I'm TAing an undergraduate course at a university in the US, and had a disagreement with the professor teaching the course about a question in an exam. Here's an abstract version of the relevant part:
Select the single most appropriate method, out of the list {A, B, C, ...}, to solve problem X.
Both A and B are appropriate to solve X, and objectively superior to any other method on the list. Weak arguments can be made for either of them being more appropriate than the other. After a debate with the professor, we agreed that the question is ambiguous.

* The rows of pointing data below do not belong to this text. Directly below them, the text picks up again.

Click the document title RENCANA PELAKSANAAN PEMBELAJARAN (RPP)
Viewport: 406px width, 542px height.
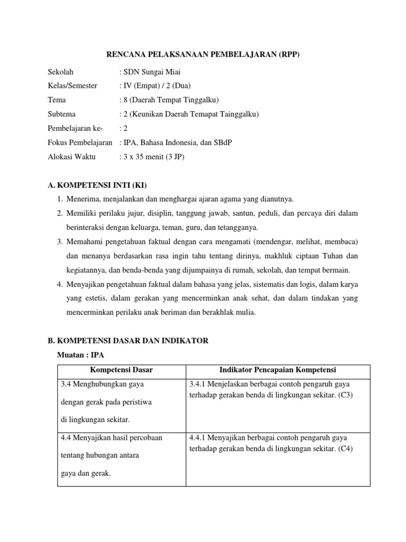coord(204,55)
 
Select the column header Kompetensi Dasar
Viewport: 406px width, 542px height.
coord(121,369)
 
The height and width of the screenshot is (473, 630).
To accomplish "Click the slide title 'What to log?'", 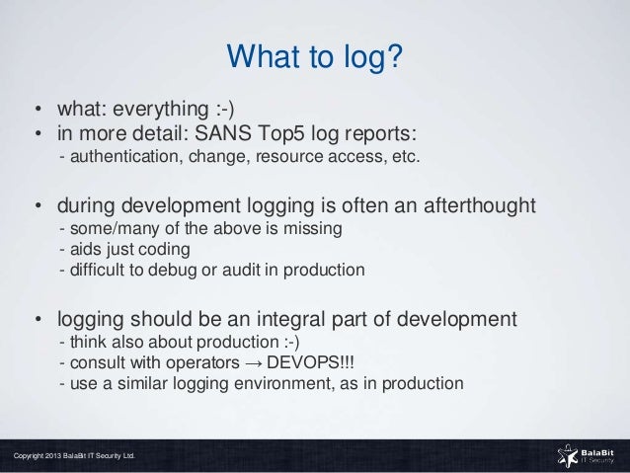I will pos(314,57).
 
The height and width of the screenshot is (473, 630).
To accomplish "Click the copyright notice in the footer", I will pos(74,456).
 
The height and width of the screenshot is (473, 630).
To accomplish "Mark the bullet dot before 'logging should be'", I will pos(39,320).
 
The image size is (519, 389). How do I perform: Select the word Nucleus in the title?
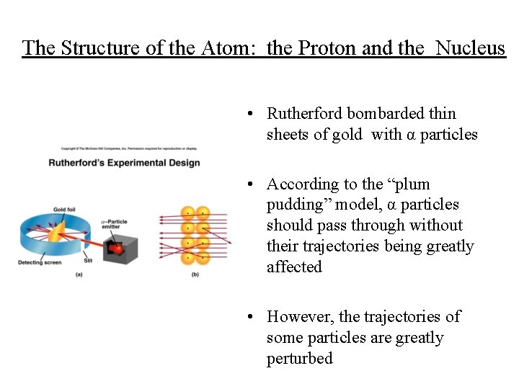(471, 48)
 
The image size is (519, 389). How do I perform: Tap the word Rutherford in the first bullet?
(304, 114)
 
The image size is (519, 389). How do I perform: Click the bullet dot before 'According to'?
(248, 185)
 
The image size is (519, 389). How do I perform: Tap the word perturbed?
(300, 359)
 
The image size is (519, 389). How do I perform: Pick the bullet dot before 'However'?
(248, 317)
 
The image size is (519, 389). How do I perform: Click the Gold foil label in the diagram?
(64, 210)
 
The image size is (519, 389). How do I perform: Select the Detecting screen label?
(40, 262)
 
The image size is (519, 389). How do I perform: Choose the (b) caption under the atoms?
(195, 274)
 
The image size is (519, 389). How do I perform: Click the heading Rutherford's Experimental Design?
(124, 163)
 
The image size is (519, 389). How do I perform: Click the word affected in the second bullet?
(294, 267)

My opinion is that we should not be asking such a question. I think students might waste a lot of time trying to find their presumed mistake, since the question asks for a single most appropriate method, and there isn't one. Therefore, I think we should either remove it, remove one of the two methods, or rephrase it to
Select a single appropriate method...
The professor argues that the ambiguity is not an error on our part. They suggest we'll give full credit to either choice of A or B, and say that students shouldn't obsess over this minor detail at the expense of other parts of the exam.

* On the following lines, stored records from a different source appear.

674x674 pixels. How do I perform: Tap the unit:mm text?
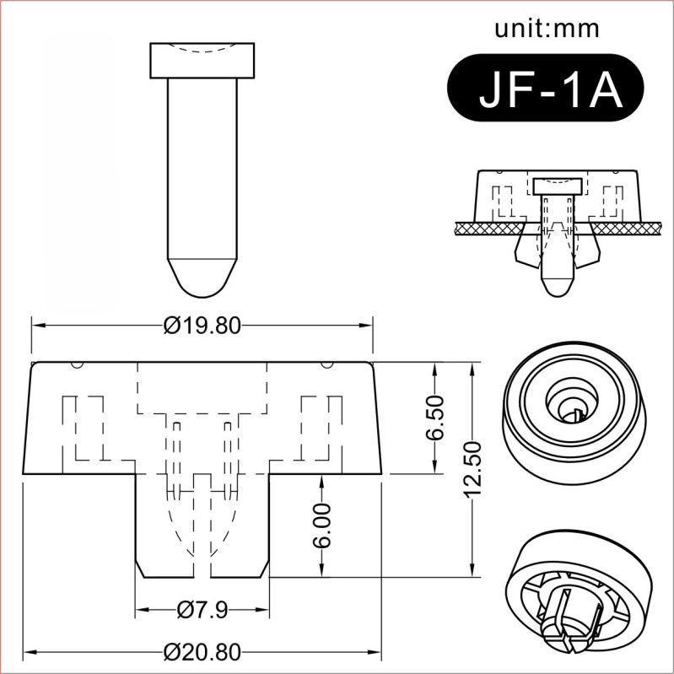pyautogui.click(x=547, y=29)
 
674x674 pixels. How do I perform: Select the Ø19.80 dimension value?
pyautogui.click(x=202, y=325)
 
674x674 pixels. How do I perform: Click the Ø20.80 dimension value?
pyautogui.click(x=202, y=651)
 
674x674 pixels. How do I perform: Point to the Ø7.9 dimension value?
pyautogui.click(x=202, y=609)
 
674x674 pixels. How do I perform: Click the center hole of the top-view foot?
pyautogui.click(x=571, y=406)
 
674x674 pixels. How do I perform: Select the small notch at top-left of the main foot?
pyautogui.click(x=76, y=365)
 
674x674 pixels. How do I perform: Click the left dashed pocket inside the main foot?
pyautogui.click(x=85, y=426)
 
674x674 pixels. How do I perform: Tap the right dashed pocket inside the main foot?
pyautogui.click(x=321, y=426)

I feel like this is problematic in terms of ethics (because of the possibility of misleading students) and pedagogy (since I would like students to distinguish strong and weak arguments for a method being superior to another). I would like to know others' position and arguments on this issue.
I'm also very interested in references that address the pedagogical aspect, based on either research or experience. The only such reference I could find is this blogpost (in Hebrew), written by a teacher, that defines "what's in my pocket" questions to avoid as teachers.
Edit
I might have overdone the abstraction, and made the example trivial. Consider the question
Select the single most appropriate method, out of the list {A, B, C, ...}, to solve each problem in the list {X, Y, Z, ...}.
{A, B, C, ...} are standard methods, all taught in class. Each other problem, {Y, Z, ...}, has a unique method most appropriate for solving it, and the ambiguity rises only for X.